Now that the goods and services tax (GST) is a reality, it is necessary to look at some key areas that the government should focus on to unleash the true potential of the indirect tax regime.
Fewer rates and classifications
The GST has four base rates (5 per cent, 12 per cent, 18 per cent and 28 per cent), two special rates (0.3 per cent and 3 per cent) and three rates of cess (1 per cent, 2 per cent and 15 per cent). While services were earlier taxed at a uniform 15 per cent, the four base rates are now applicable to services as well. The classification of goods and services across these rates is going to lead to disputes. The rates have also been changed a couple of times even before the launch, giving credence to the fact that the multi-tier rate structure and the rate equalisation exercise has created certain anomalies. Some of these issues have been addressed, while some would hopefully get resolved soon.

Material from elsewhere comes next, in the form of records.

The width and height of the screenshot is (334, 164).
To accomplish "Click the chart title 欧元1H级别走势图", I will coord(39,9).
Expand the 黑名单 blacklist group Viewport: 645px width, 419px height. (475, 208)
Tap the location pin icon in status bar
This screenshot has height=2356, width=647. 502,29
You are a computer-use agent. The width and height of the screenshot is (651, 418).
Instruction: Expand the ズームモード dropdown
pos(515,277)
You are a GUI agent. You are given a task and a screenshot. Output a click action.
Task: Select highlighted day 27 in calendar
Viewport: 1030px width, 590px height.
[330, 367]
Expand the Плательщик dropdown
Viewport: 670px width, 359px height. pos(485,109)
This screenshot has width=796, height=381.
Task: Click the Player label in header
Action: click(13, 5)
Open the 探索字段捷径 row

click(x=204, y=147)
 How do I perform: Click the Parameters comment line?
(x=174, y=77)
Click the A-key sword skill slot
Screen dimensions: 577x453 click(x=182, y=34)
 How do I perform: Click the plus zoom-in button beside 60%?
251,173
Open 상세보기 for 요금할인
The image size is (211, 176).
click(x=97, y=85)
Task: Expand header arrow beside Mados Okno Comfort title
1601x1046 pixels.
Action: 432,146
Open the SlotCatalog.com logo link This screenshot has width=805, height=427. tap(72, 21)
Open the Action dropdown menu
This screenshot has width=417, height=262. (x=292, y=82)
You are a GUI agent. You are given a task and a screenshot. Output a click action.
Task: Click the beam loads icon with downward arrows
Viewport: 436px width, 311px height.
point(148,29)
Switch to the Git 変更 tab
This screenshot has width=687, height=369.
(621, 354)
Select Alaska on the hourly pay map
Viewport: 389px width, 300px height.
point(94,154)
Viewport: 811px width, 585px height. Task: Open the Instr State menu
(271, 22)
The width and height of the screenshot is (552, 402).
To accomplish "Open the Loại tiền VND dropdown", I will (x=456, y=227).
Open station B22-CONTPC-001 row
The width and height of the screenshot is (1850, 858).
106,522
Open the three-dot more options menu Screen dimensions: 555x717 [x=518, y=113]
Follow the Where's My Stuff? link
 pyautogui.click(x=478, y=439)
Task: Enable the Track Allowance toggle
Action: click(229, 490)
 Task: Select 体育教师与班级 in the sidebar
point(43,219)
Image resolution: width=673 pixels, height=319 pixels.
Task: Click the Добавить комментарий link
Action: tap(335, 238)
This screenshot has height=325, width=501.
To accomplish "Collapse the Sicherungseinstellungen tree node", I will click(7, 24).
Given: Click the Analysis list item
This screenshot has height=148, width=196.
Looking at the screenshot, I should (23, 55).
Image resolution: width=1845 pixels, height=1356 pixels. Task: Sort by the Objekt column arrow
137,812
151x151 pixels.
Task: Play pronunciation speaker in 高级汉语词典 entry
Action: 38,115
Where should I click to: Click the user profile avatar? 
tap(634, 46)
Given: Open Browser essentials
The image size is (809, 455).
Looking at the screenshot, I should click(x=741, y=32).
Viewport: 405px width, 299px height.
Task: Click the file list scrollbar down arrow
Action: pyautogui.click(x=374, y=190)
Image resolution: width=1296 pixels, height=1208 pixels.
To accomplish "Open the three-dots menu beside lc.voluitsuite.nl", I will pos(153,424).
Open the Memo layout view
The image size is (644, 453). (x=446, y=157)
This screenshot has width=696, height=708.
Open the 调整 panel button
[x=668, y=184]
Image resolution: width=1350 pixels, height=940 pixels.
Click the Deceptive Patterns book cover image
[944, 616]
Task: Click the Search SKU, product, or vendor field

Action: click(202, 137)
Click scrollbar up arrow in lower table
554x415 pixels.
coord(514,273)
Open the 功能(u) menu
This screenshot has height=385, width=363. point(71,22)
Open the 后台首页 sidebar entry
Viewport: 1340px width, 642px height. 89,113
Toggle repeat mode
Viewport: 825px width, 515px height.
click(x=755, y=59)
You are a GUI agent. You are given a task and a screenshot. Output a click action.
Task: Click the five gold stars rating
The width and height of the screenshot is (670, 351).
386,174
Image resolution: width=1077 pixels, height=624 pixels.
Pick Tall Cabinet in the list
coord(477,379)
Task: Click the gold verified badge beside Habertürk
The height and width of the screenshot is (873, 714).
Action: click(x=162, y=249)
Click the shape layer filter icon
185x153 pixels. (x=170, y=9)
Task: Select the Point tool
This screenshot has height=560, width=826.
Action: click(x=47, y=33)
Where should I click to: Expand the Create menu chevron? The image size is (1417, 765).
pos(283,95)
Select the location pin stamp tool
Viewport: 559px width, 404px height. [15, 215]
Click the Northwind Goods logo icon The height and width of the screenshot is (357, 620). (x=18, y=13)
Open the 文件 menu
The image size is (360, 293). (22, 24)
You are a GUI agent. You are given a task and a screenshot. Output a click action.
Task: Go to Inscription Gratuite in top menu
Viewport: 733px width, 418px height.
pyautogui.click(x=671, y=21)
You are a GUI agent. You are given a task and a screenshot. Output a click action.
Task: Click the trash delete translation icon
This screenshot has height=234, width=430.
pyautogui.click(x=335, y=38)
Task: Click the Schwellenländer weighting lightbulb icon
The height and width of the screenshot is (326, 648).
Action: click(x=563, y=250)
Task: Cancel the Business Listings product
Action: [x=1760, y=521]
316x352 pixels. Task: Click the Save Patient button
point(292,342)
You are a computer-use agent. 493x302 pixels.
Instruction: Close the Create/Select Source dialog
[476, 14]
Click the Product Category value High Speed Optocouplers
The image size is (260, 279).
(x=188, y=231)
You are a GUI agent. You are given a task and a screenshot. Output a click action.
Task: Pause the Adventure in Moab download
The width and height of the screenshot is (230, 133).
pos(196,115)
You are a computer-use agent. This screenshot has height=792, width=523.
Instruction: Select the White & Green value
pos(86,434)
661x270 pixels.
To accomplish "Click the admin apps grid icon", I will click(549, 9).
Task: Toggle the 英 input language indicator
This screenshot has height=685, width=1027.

Hence, it is necessary that the government now focus on reducing the rate slabs to possibly two base rates of 18 per cent (standard rate) and either of 5 per cent or 12 per cent as the merit rate. This would reduce the potential for disputes.
Inclusion of petroleum products, realty and electricity
The GST leaves out three important sectors, making the coverage sub-optimal. Petroleum, real estate and electricity generation would continue to have the older indirect taxes. The problem is exacerbated by the fact that these sectors would pay input taxes in the form of GST, which cannot be offset against the existing taxes. It is essential that the government work on a time-bound plan to get these sectors into the GST framework. This will not only expand the GST basket but also make it a more comprehensive tax, besides ensuring that all suppliers to these sectors become part of the ecosystem.
Soft launch to build acceptability
The ability to handle the changes that GST entails would depend on the size and nature of a business. While large businesses have the resources and knowledge to prepare for a change of this magnitude, smaller businesses would find it difficult. Businesses used to filing monthly returns and dealing with state tax authorities will find it easier to deal with GST, compared with service providers accustomed to a centralised registration with two returns a year. There is also now a need to ensure invoice matching to get input tax credits and reduce tax payment liability.
It is, therefore, necessary that the government ensure a soft approach for the first year or so, instead of focusing on strict observance of provisions. Similarly, there should be some leniency in allowing input tax credits for the first year, and the implementation could become progressively stricter. This will make the GST more acceptable to all businesses. It is necessary to ensure that several penal provisions are kept in abeyance during the introduction period.
Existing tax issues and assessments
There is significant pendency of assessments in various states and a large amount of appeals pending at various levels of adjudication. Many of these relate to periods for which even records would be difficult to trace. GST signifies the commencement of a new journey. While embarking on this journey, it is essential to discard old baggage and start afresh.
The government should fix timelines for disposal of cases and assessments so that businesses can focus on GST compliance and not worry about older cases and other such matters.
Seamless GSTN portal
Key GST processes would be entirely dependent on an information technology (IT)-enabled platform. The government has taken considerable pains to ensure the country gets a world-class IT-enabled system.
But the government should ensure that the GST portal is appropriately tested, even if this means initial processes are put on an extended timeline. It is better to have a tested system with some small delays instead of launching an imperfect system on time. Any difficulty in accessing the database or in uploading transactions could lead to credibility issues.